--- PAGE TEXT Enclosed Below ---

As some of you are aware, about the middle of February I developed a case of strep throat that, well, turned into something vastly worse than your usual case of strep - a form that started from the tonsils and swiftly worked down into not just my lungs but my heart as well.
I have been in the hospital for over 30 days straight. I have had operations I did not even know existed. I have had multiple abscesses drained, drained and drained.
And all the doctors agree on one thing - this is uncharted territory. It was just plain strange. That, and the complications were very fast-moving.
I have the luxury of being part of a good group plan for a major multinational corporation.
I am convinced that the only reason people are sending flowers and cards to my hospital room and not my grave site is this one thing - I have health care.
And it's not been a great year in my line of work - the financial services sector.
I could just as easily have had nothing at all.
And then we'd be back to discussing funeral arrangements for me, not arranging dinner delivery and after school care for my kids.
The difference - I still have a job with health care benefits.
That is the only reason why my wife still has a husband and my children still have a father.
Perhaps you feel as a matter of conscience that the assignment of life or death is best handled by market forces.
From where I am sitting, that is the same as saying - Leave it to chance. It's not my problem and I am not about to let anyone make it my problem.
Under the current health care regime, my fate would have been sealed by not having a job or having to cut corners and curb health care benefits.
There simply are no alternatives to the intensive care and very close attention by a team of specialists that I received. Anything but this level of care would have produced a wide range of bad outcomes, many of them fatal for yours truly.
Lucky me. Market forces abided my continued existence.
But seriously - in what way is this right?
So, I sit here, pecking away at my first diary in weeks, marveling at my ability to do this very thing at all. And I am grateful.

--- End of Enclosed PAGE TEXT ---
--- DATA UNDER STUDY Enclosed Below ---

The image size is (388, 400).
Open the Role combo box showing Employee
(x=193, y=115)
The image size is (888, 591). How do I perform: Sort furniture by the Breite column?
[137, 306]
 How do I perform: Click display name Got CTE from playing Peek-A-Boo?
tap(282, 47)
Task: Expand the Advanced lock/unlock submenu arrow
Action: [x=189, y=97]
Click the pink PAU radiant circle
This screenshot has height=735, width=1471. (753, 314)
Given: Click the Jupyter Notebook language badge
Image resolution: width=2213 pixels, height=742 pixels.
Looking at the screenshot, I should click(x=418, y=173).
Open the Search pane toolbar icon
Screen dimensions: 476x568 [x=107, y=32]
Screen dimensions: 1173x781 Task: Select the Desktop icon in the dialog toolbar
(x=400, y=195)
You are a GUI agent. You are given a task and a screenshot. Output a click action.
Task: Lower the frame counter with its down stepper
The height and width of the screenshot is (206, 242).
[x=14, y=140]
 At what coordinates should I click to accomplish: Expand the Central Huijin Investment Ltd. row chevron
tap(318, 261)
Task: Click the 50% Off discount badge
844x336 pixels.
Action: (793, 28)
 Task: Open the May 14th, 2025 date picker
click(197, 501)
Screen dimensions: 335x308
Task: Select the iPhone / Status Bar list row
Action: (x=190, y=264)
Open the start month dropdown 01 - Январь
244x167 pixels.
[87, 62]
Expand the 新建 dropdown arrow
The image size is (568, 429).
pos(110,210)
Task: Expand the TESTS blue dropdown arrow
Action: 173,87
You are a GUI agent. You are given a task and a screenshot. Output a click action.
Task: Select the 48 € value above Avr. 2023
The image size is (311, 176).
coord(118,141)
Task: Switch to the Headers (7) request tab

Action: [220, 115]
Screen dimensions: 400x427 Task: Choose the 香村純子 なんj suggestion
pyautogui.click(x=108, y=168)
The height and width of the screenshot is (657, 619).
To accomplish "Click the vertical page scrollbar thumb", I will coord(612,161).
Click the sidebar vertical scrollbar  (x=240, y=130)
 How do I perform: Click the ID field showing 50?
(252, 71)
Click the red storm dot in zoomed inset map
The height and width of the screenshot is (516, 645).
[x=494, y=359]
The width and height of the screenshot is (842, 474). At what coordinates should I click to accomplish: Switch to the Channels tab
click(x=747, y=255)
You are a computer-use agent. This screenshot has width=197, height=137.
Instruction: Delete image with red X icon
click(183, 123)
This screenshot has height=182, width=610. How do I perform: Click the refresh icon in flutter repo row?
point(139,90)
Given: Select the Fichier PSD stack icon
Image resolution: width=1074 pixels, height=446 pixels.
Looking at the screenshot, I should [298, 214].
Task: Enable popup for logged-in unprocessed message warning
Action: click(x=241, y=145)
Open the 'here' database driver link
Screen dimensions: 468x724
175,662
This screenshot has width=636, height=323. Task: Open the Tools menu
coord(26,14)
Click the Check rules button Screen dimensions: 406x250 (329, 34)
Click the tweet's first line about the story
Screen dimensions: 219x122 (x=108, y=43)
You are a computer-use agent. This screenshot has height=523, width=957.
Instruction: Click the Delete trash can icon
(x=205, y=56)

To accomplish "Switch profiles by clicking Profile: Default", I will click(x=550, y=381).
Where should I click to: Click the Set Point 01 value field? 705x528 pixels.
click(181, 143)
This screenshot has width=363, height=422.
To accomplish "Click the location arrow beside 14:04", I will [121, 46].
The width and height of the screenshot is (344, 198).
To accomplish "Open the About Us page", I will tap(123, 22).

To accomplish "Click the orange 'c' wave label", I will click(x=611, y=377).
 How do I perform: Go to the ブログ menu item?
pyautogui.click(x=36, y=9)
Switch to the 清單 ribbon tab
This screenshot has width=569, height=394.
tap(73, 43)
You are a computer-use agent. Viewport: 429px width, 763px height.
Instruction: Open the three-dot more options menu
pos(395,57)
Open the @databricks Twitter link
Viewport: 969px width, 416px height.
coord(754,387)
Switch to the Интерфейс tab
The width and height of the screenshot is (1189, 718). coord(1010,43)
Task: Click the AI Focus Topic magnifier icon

--- End of Enclosed DATA UNDER STUDY ---

*WORK INSTRUCTION 1:*
Copy the stretch of the health care diary from "As some of you" through "heart as well.".
*WORK INSTRUCTION 2:*
According to the health care diary, in what line of work is the writer employed?
*WORK INSTRUCTION 3:*
Pick up the health care diary after its final sentence and continue it.

*TASK RESPONSE 1:*
As some of you are aware, about the middle of February I developed a case of strep throat that, well, turned into something vastly worse than your usual case of strep - a form that started from the tonsils and swiftly worked down into not just my lungs but my heart as well.

*TASK RESPONSE 2:*
The financial services sector.

*TASK RESPONSE 3:*
And I look over at my wife, mkkendrick, who is pecking away on her own wireless laptop, who has been the foundation and rock and inspiration and every good thing to keep our little household going during this hard and frightening time for us all. And I am grateful beyond words.
And I think of all the support she - and we - have received from many persons, many Kossacks among them. And I am grateful to tears.
But all would be for naught, save for one thing -
I have access to the best care, because in our society, if you have the right kind of job with the right kind of company - your continued existence is abided.
But a few rolls of the dice - all highly ethical, morally-informed turns of market forces, of course - and I would have had no access at all...with all that implies.
So, if you think 'NO' is the way to go on HCR, remember this: markets are casinos by any other name.
Do you really want to be assigning life and death - not just to strangers but in time to yourself and your own loved ones - on crap dice?
I appreciate my fortunate situation...but fortune and chance are unacceptable bases for making life and death decisions.
And claiming that crap dice are they way we should decide who gets care and who does not, who lives and who dies, makes a mockery of any claim we as a society make to care about life, of any age, of any kind.
I am alive to write this diary because I have health care. I get this.
Given the volatility of the past year's markets? It could just as easily have gone the other way.